#### WHAT YOU SHOULD DO
If a line in the listing below contains "agent", return that line.

#### MATERIALS PROVIDED
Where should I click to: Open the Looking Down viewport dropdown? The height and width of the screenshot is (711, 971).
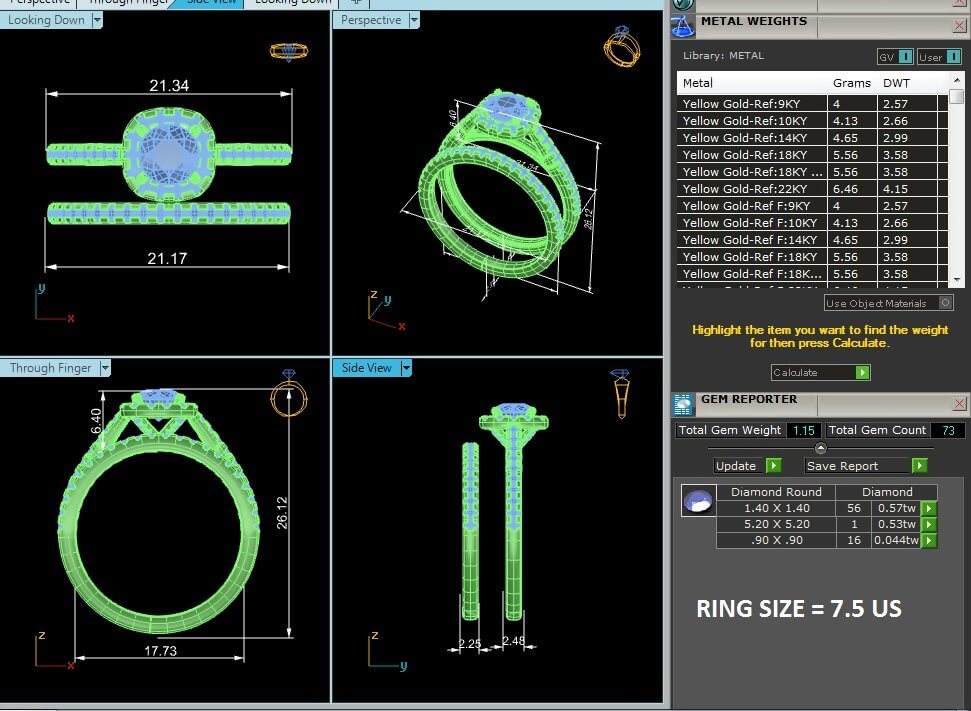95,20
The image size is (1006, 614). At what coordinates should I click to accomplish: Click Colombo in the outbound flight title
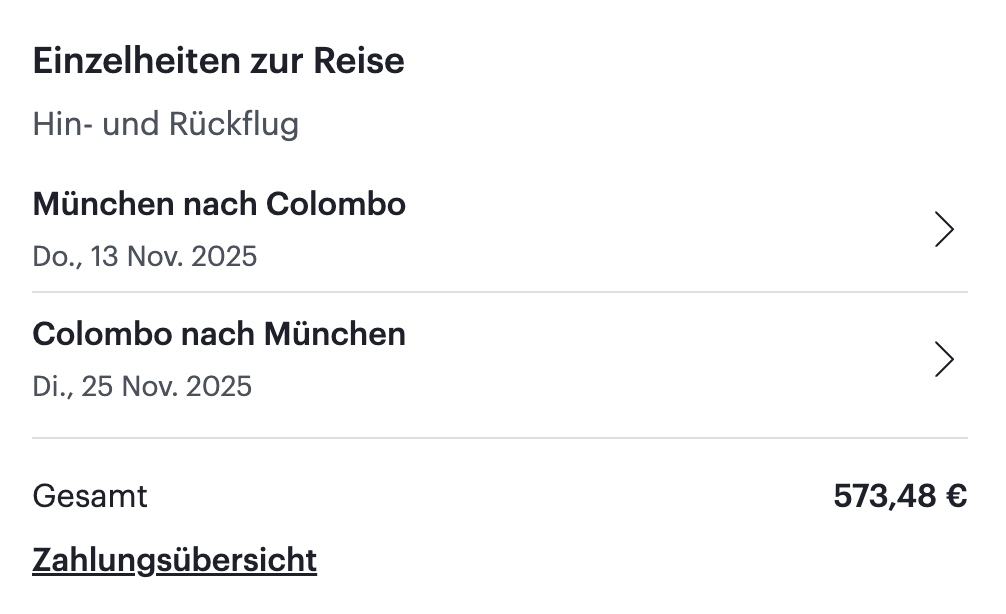point(336,204)
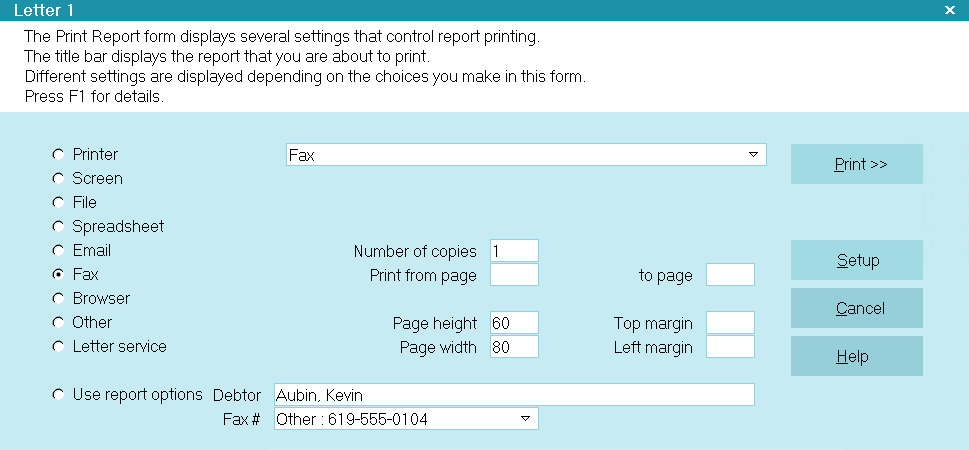The width and height of the screenshot is (969, 450).
Task: Expand the Fax # number dropdown
Action: [x=525, y=419]
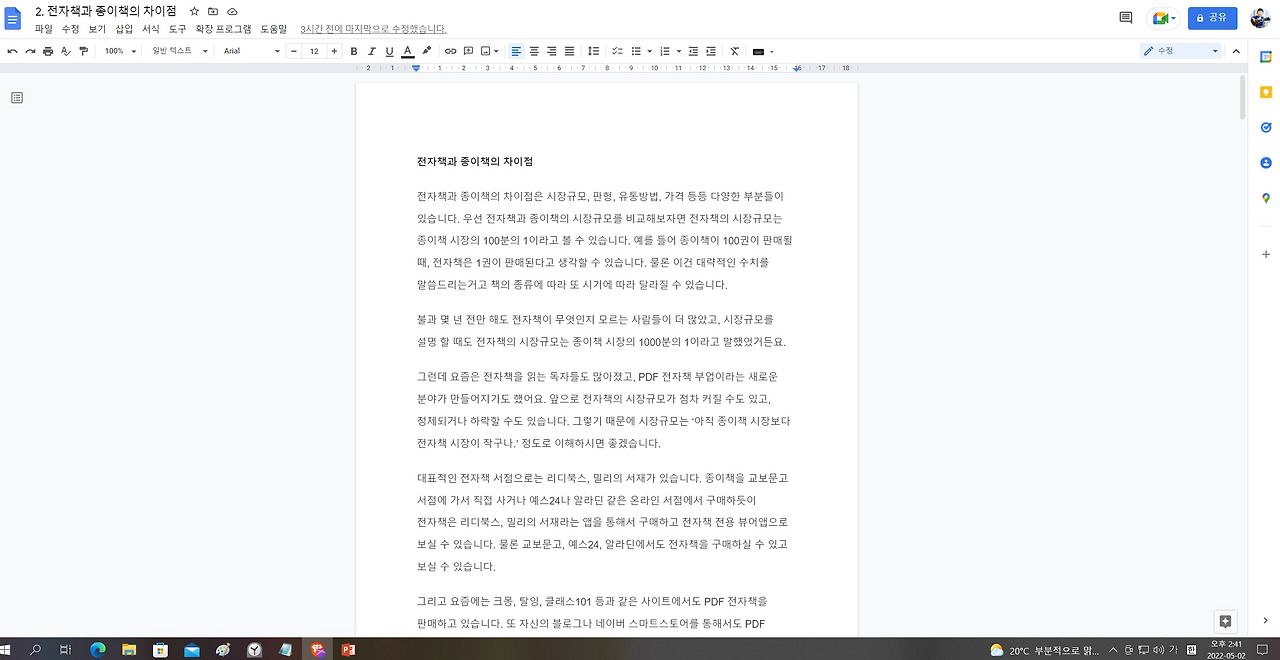Open the 100% zoom dropdown
Screen dimensions: 1280x660
[117, 51]

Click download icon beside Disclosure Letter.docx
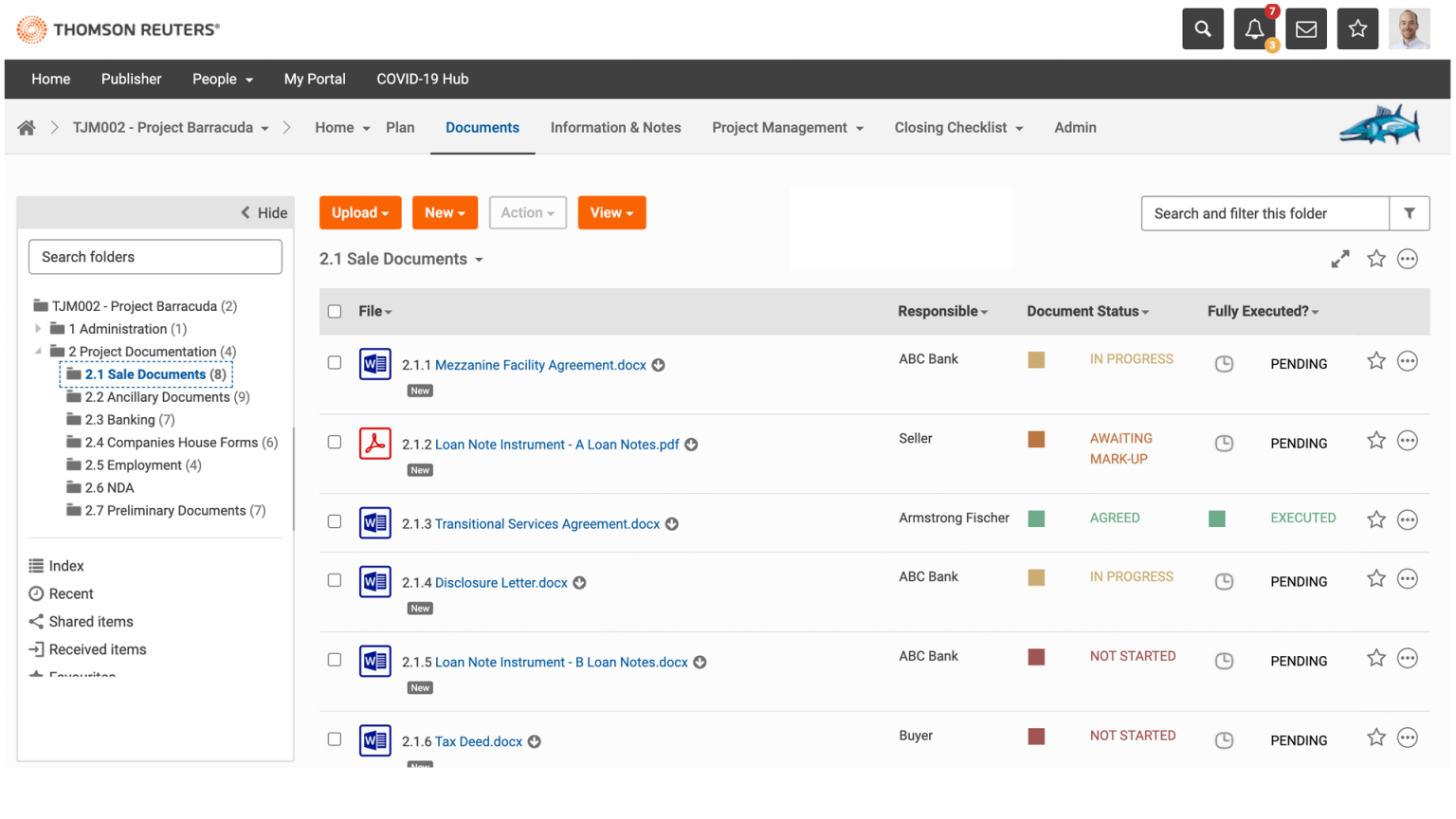click(579, 583)
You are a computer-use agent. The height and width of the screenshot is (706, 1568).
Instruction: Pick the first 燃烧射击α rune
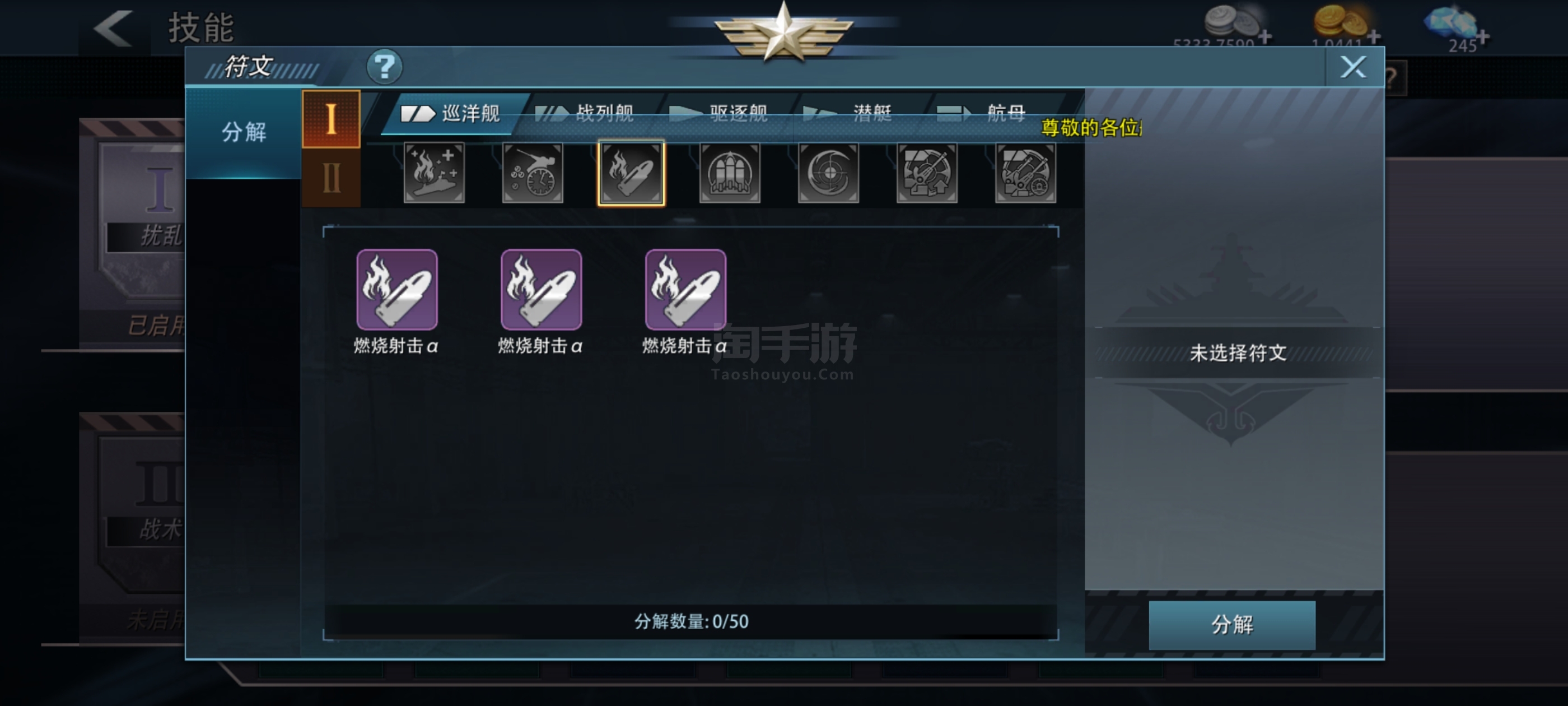click(397, 290)
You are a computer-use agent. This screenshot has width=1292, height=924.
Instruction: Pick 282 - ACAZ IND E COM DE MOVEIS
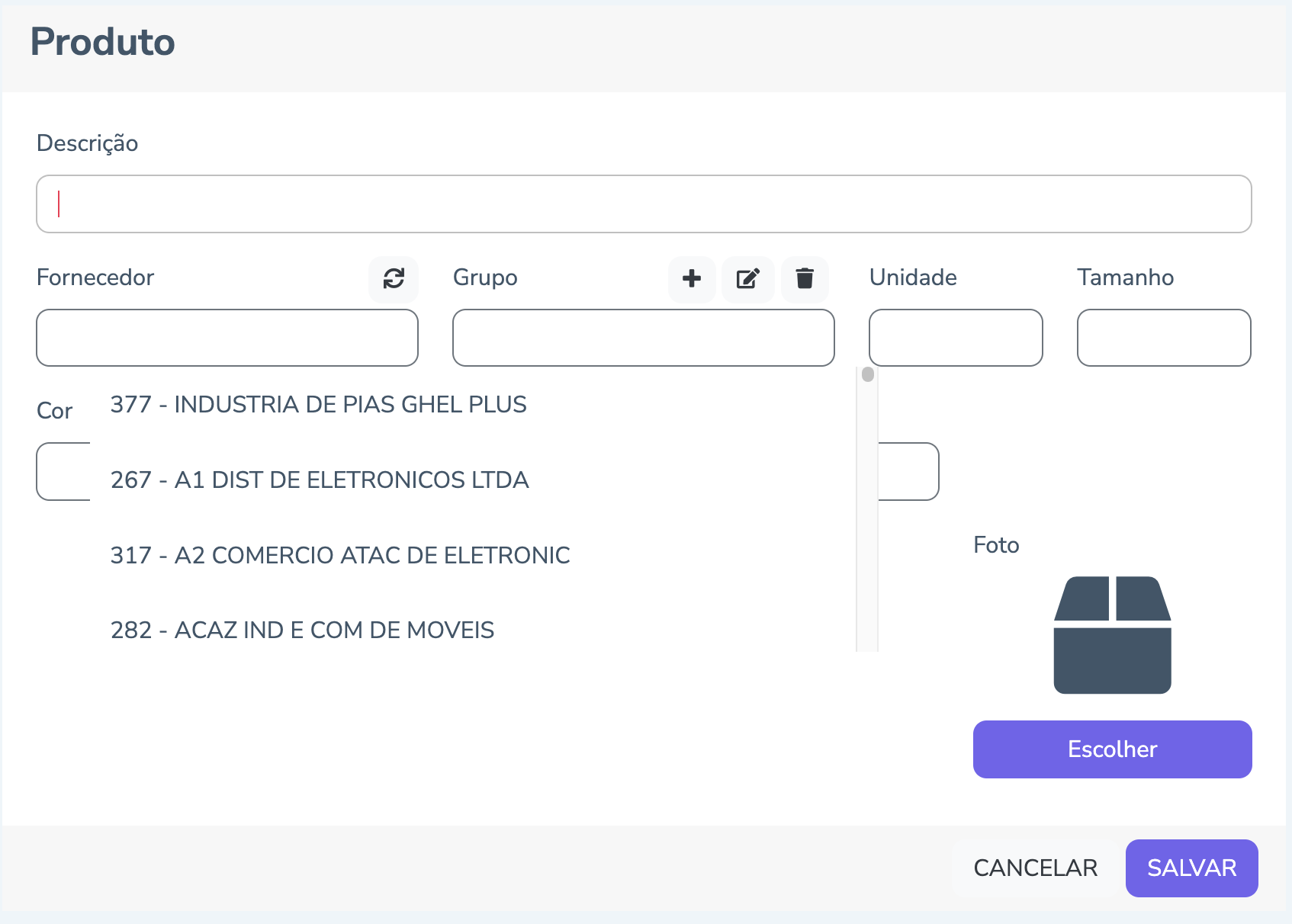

#### RESPONSE TO THE TASK
You are a computer-use agent. The height and width of the screenshot is (706, 1568).
You are a computer-use agent. This screenshot has width=1292, height=924.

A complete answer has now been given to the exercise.